[Start Listing]

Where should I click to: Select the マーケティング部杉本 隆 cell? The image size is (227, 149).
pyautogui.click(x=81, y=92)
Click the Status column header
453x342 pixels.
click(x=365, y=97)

[End Listing]

• [Exercise]: Rewrite the rows above, changing "Where should I click to" to "What point should I click to" and leaving everything else as it is.

• [Full solution]:
What point should I click to: Select the マーケティング部杉本 隆 cell? The image size is (227, 149).
pyautogui.click(x=81, y=92)
Click the Status column header
453x342 pixels.
click(x=365, y=97)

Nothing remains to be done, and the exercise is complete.